On the other hand, that's not a concept set in stone.
In smaller enterprises or companies where an AI upgrade might be focused on one or two specific processes, "the way you get to positive ROI is by doing something that is a bit difficult. You would need to leverage experienced teams and companies to start this. One of the failures and mistakes of the old approaches is large companies think AI needs to be slow and expensive, which is not true," Righetti points out. "There are a lot of very innovative solutions you can find that can also be for free and you can deploy in a project in weeks."
IBM's Simmonds agrees.
"These days there are lots of AI services in the cloud that can be used at low cost, depending on how much data is involved, so a lot of smaller businesses and people getting started in AI can simply dabble in it and get started for free just to see what AI is like. Organizations can then progress to consume services on a 'pay-as-they-go' basis."
AI Is an Unavoidable Part of Our Future
Simmonds points to ethics as a significant element of AI that needs to be addressed.
"Why was this loan approved and that loan not approved? Organizations have to have transparency into the decision-making made by AI systems. Bias in the data that you're looking at and ethics in terms of to what level an AI system should be able to make a decision is an area that's full of contention."
Righetti thinks the future benefits of AI are unlimited. AI is an essential component of the wider digital transformation trend.
"I think the world in which we live today will become the prehistory once AI is deployed enough," Righetti predicts. "AI will transform the world. Communication, transportation, healthcare, everything will be radically, completely different. The entire world can be optimized with AI. The risk is that AI has a level of intelligence that needs to be managed, controlled, and regulated somehow. It's a new source of energy, the combination of data and AI."

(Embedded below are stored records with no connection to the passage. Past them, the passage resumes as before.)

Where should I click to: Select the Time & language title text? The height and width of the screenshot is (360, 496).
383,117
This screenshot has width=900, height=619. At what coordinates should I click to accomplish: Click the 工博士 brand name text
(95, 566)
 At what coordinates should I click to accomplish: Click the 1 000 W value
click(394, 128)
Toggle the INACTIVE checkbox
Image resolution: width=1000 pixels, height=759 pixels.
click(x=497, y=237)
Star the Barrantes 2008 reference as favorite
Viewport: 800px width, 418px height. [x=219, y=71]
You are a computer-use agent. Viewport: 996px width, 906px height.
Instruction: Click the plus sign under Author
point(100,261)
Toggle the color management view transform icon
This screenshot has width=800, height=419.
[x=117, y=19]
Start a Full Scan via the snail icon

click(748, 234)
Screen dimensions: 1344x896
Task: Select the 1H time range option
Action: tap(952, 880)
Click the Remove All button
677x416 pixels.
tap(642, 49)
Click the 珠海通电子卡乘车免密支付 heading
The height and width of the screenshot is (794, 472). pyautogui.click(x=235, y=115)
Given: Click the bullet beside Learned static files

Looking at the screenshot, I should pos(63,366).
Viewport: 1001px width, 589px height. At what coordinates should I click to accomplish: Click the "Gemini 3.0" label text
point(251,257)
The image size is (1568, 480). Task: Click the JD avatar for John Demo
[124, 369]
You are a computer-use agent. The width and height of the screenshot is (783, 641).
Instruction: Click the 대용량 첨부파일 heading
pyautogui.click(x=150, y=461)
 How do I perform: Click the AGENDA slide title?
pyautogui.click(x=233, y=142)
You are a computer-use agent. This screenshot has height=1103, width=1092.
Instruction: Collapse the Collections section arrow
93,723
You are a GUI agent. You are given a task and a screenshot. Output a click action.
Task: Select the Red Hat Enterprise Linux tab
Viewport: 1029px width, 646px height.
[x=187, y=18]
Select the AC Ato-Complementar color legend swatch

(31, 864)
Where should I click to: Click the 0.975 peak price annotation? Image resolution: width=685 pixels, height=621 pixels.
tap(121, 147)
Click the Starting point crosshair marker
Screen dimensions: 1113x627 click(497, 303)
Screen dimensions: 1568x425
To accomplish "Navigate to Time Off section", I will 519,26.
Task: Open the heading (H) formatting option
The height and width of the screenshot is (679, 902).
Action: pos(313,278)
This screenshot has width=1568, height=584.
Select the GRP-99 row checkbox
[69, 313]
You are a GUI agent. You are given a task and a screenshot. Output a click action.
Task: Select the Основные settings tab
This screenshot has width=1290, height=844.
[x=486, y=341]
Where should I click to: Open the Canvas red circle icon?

And how do we cope with the fear of change AI embodies? Righetti thinks understanding will cure that over time.
"It's like the danger that [some people saw] coming with the distribution of electricity. Nobody is really scared today by electricity because it's a commodity, it has been regulated, and because we have the understanding of how to deal with it and all the technology to make it safe. AI is at the beginning of this lifecycle. It needs to be understood first and then regulated in a way that it's not damaging. It needs to understood and regulated in a way that is beneficial and not detrimental to the entire world."